■ Tâches à réaliser ■
1) Transcrivez à l'identique le passage de l'extrait sur le cerf qui commence par « Enfant, vers l'âge » et se poursuit jusqu'à « lugubre, effrayant ! ».
2) Traduisez en anglais la phrase suivante de l'extrait sur le cerf : « L'autre n'a survécu qu'en grimpant dans un arbre. »
3) Relevez, chacun une seule fois, tous les noms propres de lieux cités dans l'extrait sur le cerf.
:: Extrait source
Pour les naïfs qui pensent encore que le cerf, c'est le "gentil Bambi" de Walt Disney, quelques images de la rencontre de deux mâles qui se disputent la possession des biches de la harde !

Ici, pas de quartier : c'est la loi du plus fort qui s'impose, même si elle doit se solder par le décès de l'adversaire, après un combat spectaculaire et sans merci ! L'homme, ici, n'a ni sa place ni sa dimension : comme le dit un vieux dicton de chasse : "au sanglier le barbier (cad le chirurgien), au cerf la bière (cad le cerceuil !) Un cerf qui charge un homme revient sur lui jusqu'à ce qu'il l'ait littéralement mis en pièces ! Le sanglier, lui, ne charge que pour fuir.... Je me souviens de l'histoire de deux gardes forestiers, dans les forêts de Herbeumont, qui s'étaient fait charger par un cerf en rut : l'un d'ex est mort, massacré dans le treillis qui clôturait la parcelle. L'autre n'a survécu qu'en grimpant dans un arbre. Il a été témoin de toute la scène. Après avoir tué son collègue, le cerf revenait vers lui, perché hors de portée de ses andouillers. A plusieurs reprises, et à de longues minutes d'intervalle, il est revenu vers lui, toujours en fureur ! Ce garde, "échappé", lorsqu'il racontait son histoire, en tremblait encore et disait faire régulièrement des cauchemars !



Enfant, vers l'âge de dix ans, mon père m'a emmené en Forêt des Amerois, entre Herbeumont et Bouillon, en Ardenne belge, pour écouter le brâme du cerf : c'est hallucinant, lugubre, effrayant !
::::
:: Jeu de données
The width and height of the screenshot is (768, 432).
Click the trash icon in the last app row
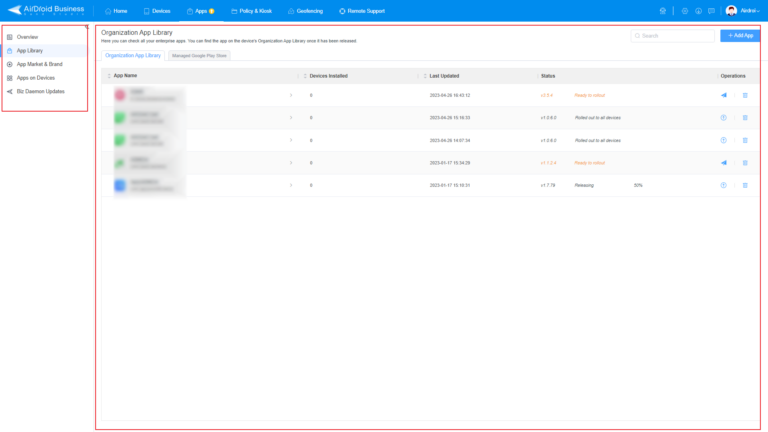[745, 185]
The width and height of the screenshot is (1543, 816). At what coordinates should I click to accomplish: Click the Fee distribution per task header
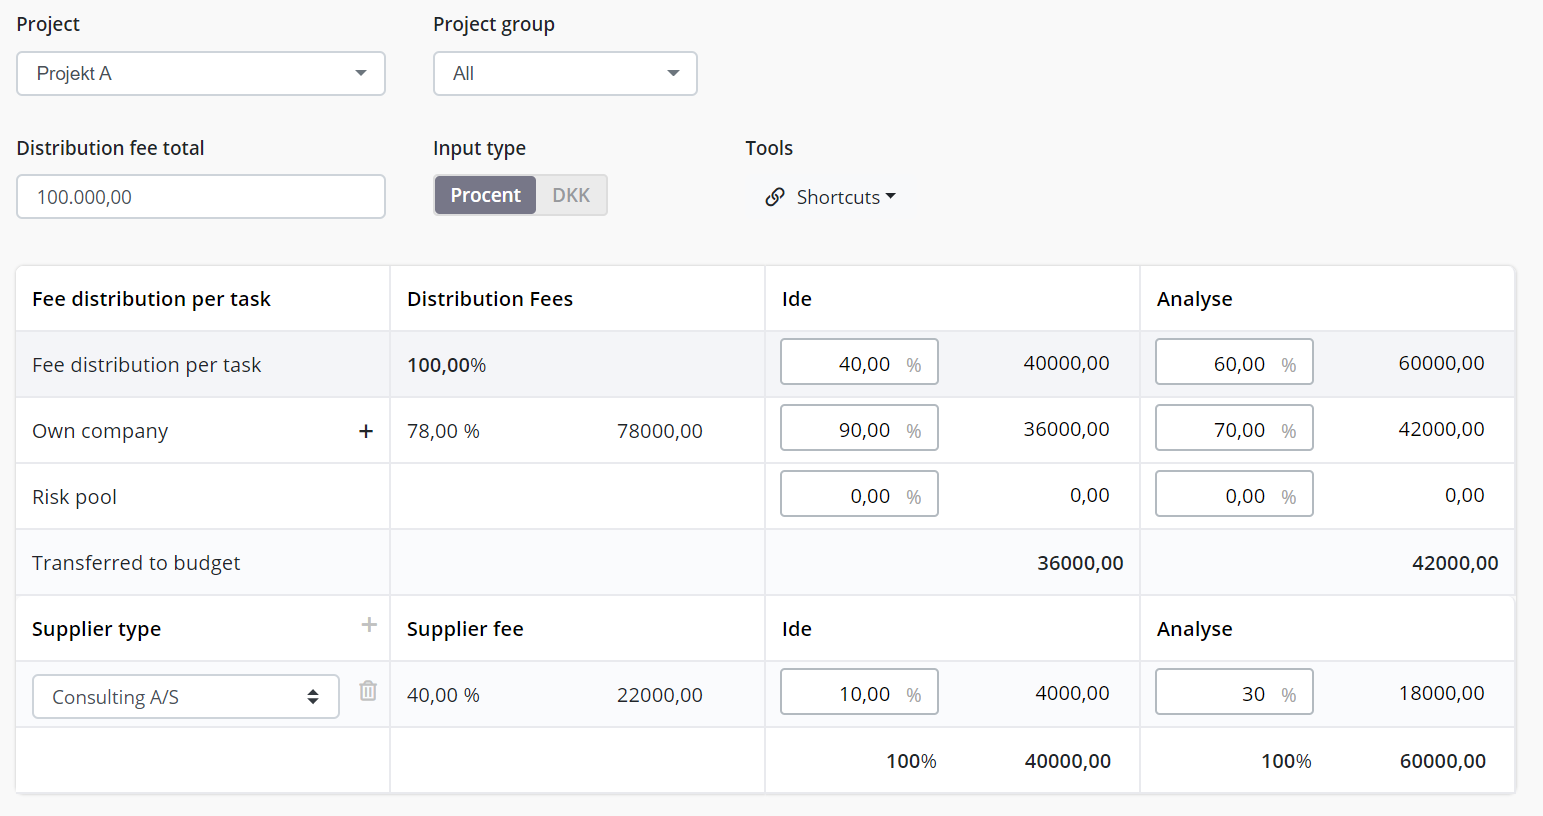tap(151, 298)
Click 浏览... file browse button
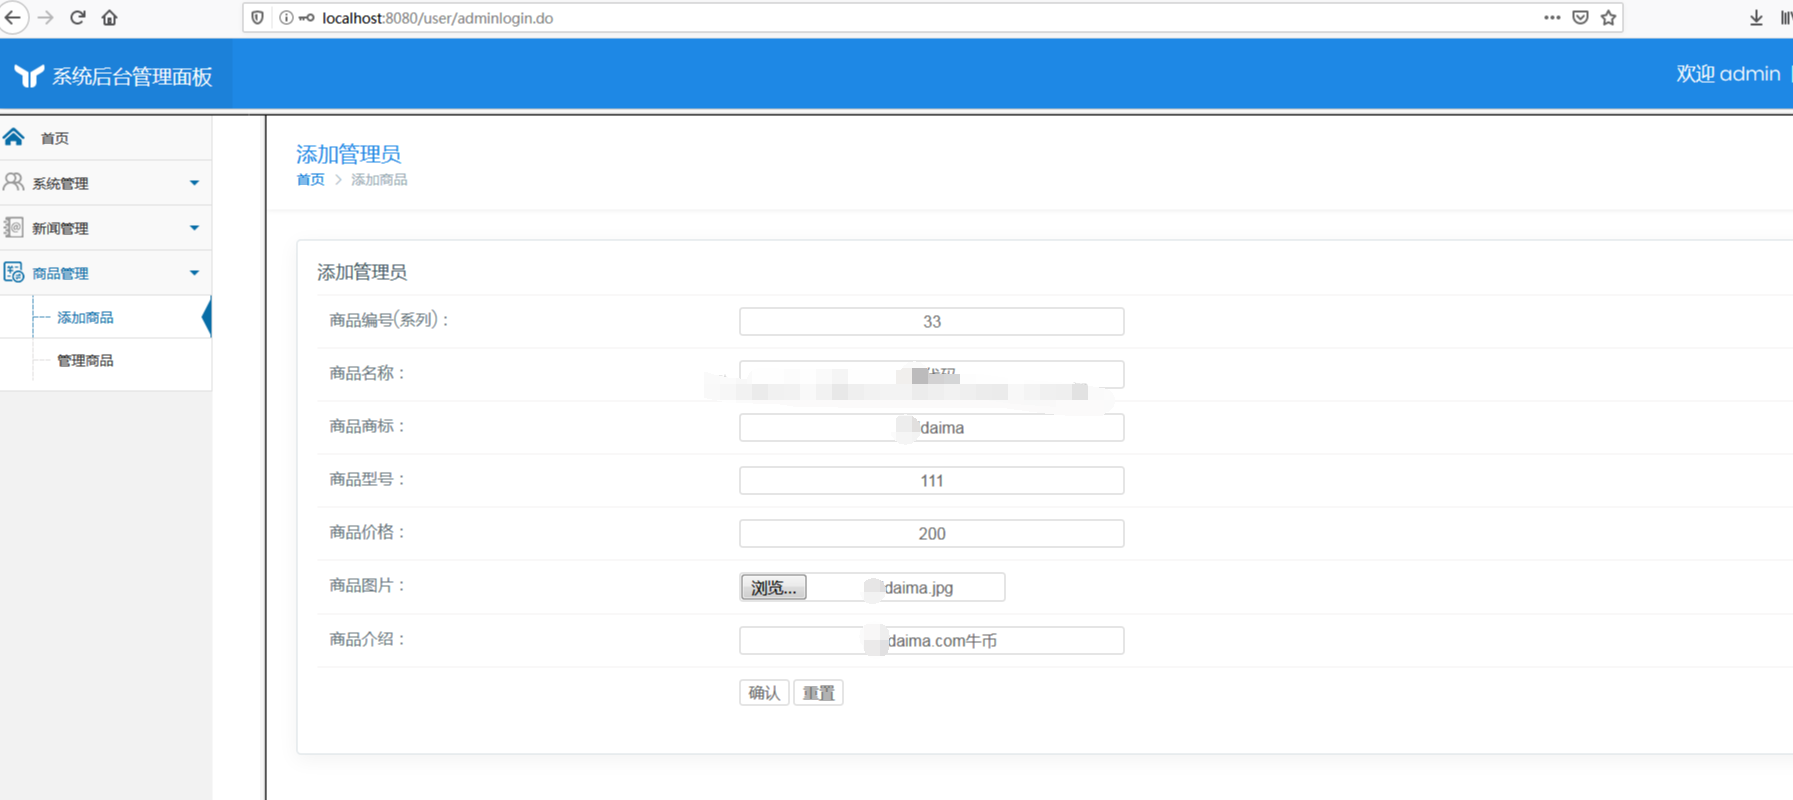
::::
■ Réponses attendues ■
1)
Enfant, vers l'âge de dix ans, mon père m'a emmené en Forêt des Amerois, entre Herbeumont et Bouillon, en Ardenne belge, pour écouter le brâme du cerf : c'est hallucinant, lugubre, effrayant !

2) The other one survived only by climbing a tree.

3) Herbeumont, Forêt des Amerois, Bouillon, Ardenne belge